[Catalog-sig] Use user-specific site-packages by default?

Jesse Noller jnoller at gmail.com
Tue Feb 5 22:04:40 CET 2013



On Tuesday, February 5, 2013 at 4:02 PM, Terry Reedy wrote:

> On 2/5/2013 8:02 AM, Jesse Noller wrote:
> > 
> > 
> > On Feb 5, 2013, at 7:51 AM, Donald Stufft <donald.stufft at gmail.com (mailto:donald.stufft at gmail.com)
> > <mailto:donald.stufft at gmail.com>> wrote:
> > 
> > > On Tuesday, February 5, 2013 at 5:16 AM, Lennart Regebro wrote:
> > > > 1. Packages should only be installed from the given package indexes.
> > > > No scraping of websites as at least easy_install/buildout does, no
> > > > downloading from external download links. A deprecation period for
> > > > this of a couple of months, to give package authors the chance to
> > > > upload their packages is probably necessary.
> > > 
> > > 
> > > PyPI will need to change for this to happen realistically if I recall.
> > > There is a
> > > hard limit on how large of a distribution can be uploaded to PyPI and
> > > there
> > > are, if I recall, valid distributions which are larger than that.
> > > 
> > > Personally I want the installers to only install from PyPI so my
> > > suggestion
> > > if this is something that (the proverbial) we want to do, PyPI should gain
> > > some notion of a soft limit for distribution upload (to prevent against
> > > DoS) with the ability to increase that size limit for specific
> > > projects who
> > > can file a ticket w/ PyPI to have their limit increased.
> > 
> > 
> > 
> > I strongly concur; however this does mean I will need to work with the
> > board to procure additional storage or we will need to take the monthly
> > storage hit and push it to s3 or another CSP.
> 
> 
> 
> It seems to me that only downloading from PyPI is as extreme as 
> downloading from anywhere and everywhere. Why is downloading form 
> code.google.com (http://code.google.com), for instance, worse than from pypi.python.org (http://pypi.python.org)? I 
> suspect their uptime and security is *better* than that of ours.

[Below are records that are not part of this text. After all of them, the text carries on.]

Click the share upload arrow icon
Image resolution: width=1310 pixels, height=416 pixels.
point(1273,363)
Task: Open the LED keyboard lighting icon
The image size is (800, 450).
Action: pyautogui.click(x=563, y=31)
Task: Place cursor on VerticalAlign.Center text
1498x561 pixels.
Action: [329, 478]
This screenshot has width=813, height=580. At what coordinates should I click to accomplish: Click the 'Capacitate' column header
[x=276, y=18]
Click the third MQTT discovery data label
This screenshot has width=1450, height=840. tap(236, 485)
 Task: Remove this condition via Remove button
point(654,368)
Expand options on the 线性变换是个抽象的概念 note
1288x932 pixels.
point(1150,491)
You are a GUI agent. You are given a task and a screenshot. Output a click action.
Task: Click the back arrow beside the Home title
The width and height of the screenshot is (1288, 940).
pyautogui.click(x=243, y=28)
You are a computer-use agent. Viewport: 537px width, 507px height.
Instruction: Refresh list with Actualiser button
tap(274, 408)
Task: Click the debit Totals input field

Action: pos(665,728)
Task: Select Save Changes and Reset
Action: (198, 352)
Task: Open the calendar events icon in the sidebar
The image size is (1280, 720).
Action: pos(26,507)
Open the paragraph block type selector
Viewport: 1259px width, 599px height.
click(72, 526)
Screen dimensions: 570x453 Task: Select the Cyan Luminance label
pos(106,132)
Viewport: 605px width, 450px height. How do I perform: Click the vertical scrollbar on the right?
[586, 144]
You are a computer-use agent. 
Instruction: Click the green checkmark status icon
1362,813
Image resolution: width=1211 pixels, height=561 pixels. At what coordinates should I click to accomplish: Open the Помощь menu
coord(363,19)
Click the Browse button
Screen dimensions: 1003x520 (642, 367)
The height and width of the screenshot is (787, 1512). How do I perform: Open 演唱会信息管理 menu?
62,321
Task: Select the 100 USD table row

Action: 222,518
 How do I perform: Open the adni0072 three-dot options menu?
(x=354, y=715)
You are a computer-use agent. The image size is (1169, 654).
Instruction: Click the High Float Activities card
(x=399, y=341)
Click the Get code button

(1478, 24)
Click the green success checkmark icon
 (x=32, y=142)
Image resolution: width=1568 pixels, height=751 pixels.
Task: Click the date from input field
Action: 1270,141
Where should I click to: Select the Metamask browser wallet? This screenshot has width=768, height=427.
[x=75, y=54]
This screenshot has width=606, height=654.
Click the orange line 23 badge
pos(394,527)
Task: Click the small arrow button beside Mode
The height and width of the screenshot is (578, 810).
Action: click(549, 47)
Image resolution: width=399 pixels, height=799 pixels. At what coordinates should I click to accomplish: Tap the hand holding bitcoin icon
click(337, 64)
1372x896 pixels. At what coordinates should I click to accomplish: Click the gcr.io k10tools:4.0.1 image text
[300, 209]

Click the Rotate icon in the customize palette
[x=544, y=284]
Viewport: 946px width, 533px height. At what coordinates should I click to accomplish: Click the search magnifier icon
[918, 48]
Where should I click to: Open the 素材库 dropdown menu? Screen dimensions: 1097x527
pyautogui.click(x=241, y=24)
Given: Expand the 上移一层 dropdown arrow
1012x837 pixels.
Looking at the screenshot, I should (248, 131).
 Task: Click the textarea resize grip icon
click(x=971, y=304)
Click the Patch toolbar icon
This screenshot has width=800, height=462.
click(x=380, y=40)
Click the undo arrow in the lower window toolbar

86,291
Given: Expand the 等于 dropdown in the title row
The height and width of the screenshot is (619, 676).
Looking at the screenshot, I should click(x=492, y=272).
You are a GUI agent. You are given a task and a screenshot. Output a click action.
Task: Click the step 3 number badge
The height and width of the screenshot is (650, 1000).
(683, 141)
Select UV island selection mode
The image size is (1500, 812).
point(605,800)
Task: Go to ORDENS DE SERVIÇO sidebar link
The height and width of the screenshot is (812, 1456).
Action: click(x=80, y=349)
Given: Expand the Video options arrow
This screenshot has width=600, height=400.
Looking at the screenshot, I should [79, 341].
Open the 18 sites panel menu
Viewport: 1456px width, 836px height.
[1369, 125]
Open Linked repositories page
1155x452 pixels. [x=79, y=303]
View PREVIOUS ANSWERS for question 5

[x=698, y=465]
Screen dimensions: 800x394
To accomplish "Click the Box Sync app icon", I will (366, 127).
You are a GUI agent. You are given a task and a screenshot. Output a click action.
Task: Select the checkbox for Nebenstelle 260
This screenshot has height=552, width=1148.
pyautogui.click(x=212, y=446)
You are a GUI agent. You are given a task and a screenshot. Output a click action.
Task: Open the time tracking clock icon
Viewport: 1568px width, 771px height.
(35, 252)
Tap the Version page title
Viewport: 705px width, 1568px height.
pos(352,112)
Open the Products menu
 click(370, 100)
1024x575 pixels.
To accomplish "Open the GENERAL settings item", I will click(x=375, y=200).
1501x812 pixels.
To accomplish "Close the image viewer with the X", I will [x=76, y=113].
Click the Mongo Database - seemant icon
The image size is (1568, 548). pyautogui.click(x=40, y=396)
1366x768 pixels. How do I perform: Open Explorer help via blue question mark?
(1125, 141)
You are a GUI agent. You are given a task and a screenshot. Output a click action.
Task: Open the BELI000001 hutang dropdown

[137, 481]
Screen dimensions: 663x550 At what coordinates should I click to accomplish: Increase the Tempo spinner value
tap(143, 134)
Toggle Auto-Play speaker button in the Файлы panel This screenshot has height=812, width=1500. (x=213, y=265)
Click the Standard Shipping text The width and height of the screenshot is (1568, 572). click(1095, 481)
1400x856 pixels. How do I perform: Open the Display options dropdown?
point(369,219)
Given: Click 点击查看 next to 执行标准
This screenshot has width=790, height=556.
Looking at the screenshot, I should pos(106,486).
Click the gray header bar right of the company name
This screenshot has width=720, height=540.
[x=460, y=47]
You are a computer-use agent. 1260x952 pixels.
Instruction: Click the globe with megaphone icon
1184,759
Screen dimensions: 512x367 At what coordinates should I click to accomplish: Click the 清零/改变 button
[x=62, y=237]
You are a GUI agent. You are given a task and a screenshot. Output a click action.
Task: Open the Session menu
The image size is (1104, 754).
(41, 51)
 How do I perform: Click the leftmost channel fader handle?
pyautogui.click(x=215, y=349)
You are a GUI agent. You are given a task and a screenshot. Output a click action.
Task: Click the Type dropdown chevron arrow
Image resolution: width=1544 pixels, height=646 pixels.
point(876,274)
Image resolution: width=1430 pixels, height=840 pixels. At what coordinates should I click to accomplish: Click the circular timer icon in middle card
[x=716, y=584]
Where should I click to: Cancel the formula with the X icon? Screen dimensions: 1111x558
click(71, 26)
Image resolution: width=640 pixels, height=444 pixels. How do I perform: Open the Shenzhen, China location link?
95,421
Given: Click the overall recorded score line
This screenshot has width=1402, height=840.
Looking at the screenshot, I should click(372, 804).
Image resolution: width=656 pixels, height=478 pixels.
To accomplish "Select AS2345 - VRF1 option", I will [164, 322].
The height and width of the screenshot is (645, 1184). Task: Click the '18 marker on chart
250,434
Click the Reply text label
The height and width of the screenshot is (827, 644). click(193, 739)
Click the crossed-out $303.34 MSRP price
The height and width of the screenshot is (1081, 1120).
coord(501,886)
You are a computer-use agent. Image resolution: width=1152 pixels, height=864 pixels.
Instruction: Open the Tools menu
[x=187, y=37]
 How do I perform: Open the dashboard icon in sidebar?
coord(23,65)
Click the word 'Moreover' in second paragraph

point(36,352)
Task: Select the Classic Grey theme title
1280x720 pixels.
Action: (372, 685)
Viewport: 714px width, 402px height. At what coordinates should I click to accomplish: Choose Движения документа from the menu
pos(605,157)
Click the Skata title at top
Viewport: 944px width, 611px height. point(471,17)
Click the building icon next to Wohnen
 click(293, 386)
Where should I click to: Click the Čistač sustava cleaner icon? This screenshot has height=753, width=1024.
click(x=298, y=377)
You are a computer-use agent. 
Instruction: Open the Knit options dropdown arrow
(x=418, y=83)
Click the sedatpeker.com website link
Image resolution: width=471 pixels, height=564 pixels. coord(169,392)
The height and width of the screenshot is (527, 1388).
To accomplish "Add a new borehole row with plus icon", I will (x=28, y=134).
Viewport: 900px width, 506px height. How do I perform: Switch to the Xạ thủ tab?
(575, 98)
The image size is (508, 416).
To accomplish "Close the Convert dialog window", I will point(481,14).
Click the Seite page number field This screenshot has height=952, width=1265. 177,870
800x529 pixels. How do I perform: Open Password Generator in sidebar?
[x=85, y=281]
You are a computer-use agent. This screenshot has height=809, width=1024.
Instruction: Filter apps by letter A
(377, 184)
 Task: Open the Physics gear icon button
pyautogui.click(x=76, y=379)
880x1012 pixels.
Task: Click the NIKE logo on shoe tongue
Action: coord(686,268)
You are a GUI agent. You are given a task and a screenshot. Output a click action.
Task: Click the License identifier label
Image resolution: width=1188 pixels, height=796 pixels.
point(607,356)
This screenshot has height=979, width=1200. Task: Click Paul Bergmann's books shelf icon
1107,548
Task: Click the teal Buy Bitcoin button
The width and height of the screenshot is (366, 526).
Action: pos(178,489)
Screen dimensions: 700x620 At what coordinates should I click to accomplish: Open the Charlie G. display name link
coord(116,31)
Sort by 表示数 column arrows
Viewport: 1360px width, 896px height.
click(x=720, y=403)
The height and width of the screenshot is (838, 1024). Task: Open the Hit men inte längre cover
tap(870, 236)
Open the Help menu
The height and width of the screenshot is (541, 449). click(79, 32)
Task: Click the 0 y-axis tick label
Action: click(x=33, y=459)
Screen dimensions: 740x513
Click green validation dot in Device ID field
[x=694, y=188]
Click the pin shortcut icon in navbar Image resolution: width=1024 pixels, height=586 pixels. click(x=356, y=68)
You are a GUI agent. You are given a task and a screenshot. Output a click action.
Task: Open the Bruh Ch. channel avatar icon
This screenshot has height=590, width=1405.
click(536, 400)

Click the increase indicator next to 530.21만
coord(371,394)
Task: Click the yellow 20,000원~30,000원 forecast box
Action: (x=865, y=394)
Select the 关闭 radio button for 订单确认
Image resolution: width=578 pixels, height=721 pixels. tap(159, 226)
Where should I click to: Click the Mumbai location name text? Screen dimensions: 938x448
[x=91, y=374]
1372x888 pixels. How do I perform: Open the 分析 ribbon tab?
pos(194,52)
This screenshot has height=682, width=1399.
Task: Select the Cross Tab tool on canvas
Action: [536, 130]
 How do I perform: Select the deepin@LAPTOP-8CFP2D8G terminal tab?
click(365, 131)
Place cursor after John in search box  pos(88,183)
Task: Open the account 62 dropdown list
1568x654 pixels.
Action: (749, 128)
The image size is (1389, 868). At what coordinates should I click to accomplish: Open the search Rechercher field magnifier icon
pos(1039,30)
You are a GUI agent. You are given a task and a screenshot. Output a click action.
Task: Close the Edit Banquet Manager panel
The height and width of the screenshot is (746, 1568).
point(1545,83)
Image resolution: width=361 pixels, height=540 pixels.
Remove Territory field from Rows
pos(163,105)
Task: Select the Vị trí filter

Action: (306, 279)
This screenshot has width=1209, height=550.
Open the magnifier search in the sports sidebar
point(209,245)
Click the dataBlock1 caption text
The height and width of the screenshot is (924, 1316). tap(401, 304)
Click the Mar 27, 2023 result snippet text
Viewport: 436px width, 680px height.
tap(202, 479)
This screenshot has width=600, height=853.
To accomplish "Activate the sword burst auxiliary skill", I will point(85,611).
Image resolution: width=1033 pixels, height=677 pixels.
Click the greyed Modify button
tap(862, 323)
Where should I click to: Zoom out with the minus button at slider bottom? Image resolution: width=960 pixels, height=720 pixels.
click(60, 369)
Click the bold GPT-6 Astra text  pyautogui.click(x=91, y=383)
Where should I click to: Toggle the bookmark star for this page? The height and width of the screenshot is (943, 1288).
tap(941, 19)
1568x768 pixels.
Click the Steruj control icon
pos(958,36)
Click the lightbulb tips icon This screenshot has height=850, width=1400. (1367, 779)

Dittle 
> for SourceForge. Why should PSF, with limited resources, pay for what 
> Google, for instance, with its massive resources, gives out for free? I 
> would rather the money went, for instance, to pay someone to review and 
> push patches that no one will look at for free. Or pay someone to work 
> on some of the hard security issues that are not being solved as fast as 
> they should be otherwise.

Find that person and we'll pay them too.